The great revolutions of the modern world never cease to be controversial, inside or outside their countries, as the 200th anniversary of the French Revolution recently demonstrated. In France the anniversary produced a massive attack on the Revolution and its legacy from neo-liberal historians and ideologues; outside France it produced Simon Schama’s passionate manifesto against violence in the form of a history of the Revolution as a catalogue of horrors. And historians today are a good deal nearer to the Russian Revolution than to the French, especially when we take into account the fact that the Soviet regime to which, for the whole of its 84 years, no human being was indifferent, has been dead for barely five years.
Until they are a few mental light-years away from them, the major temptation of historians confronted with such events is either to denounce or to defend them, to deprive them of historical options or to wish them away. Much of the historiography of the great revolutions is a choice between ‘like it or not, nothing else could have happened’ and ‘but for avoidable errors or accidents none of this need have happened.’ As the title of Orlando Figes’s history of the Russian Revolution indicates, he sees it as a tragedy; and from time to time – particularly in the course of the year 1917 itself – he is tempted into ‘if only’ speculations. But he is far too good a historian, not least of Russia and of revolutions, to construct dreams about tsarist Russia or for Schama-like denunciations of revolutions as such. The Russian Revolution, with all its brutality and excess, will not be wished away by retrospective (or prospective) denunciation. It must be understood.

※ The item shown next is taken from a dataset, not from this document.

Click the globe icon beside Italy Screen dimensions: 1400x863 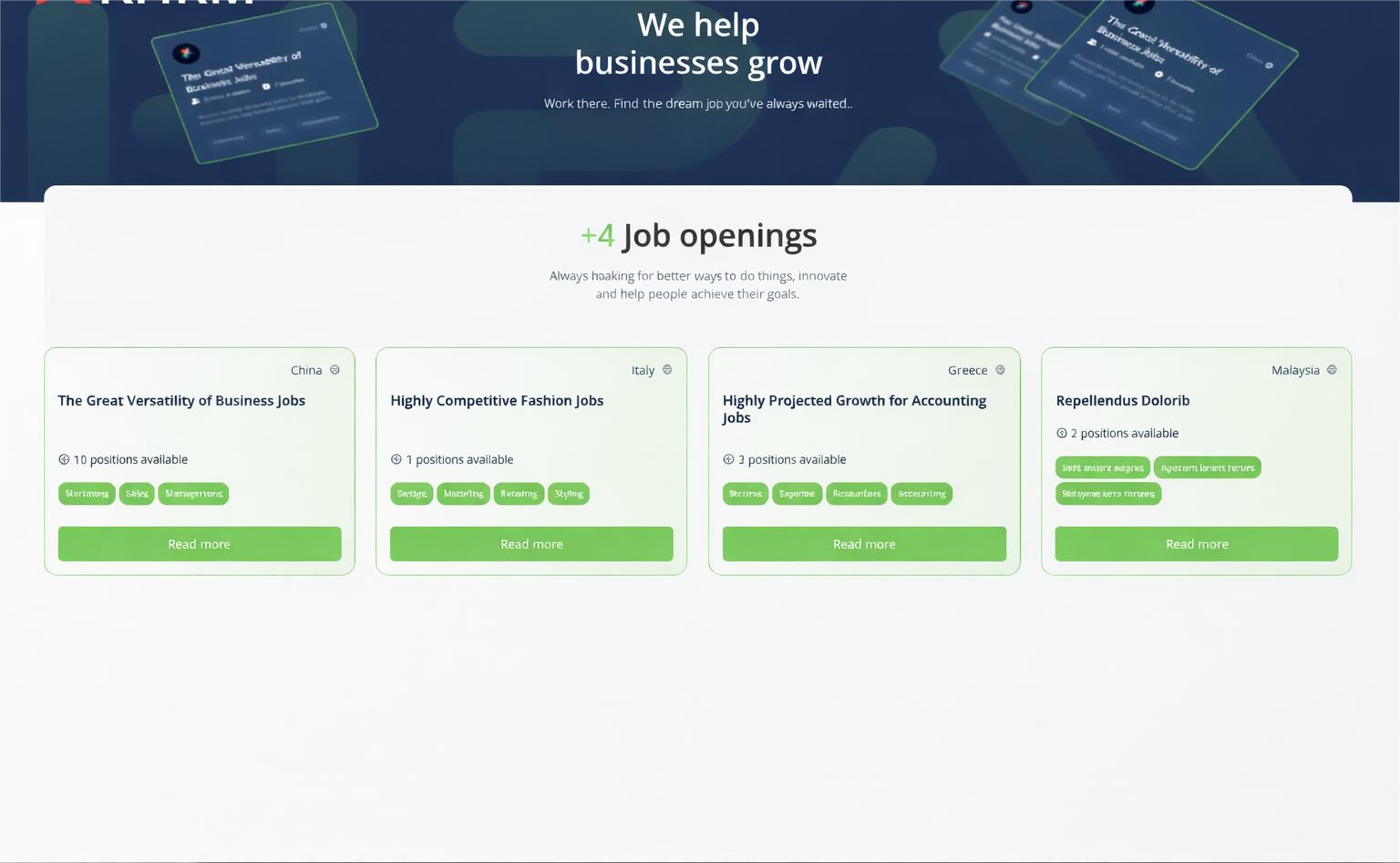(x=667, y=370)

In this very impressive piece of history-writing Figes has tried to make us understand it by re-creating, but also explaining, the experience of Russia from the famine of 1891, which he regards as the effective beginning of the final crisis of tsarism, to the death of Lenin. A People’s Tragedy combines analysis, narrative and exploration of the lives of those who experienced the eruption of the volcano and were for the most part consumed by it. Perhaps Figes’s most successful narrative device is to have chosen five such careers and followed them through to the end: those of the liberal nobleman Prince Lvov, first prime minister after the February Revolution of 1917; General Brusilov, the Tsar’s finest general, who joined the Red Army out of patriotism; Dmitri Oskin, one of his peasant soldiers from Tula who became a Bolshevik cadre; the revolutionary writer Maxim Gorky; and the peasant Sergei Semenov, a Tolstoyan activist in a village not too far from Moscow. The photographs of these five, together with Lenin, Trotsky and Alexandra Kollontai, make up the section of Figes’s extremely well-chosen illustrations headed ‘Dramatis Personae’. Unlike Schama’s Citizens, however, A People’s Tragedy asks to be judged not only as dramatic narrative, but as historical analysis.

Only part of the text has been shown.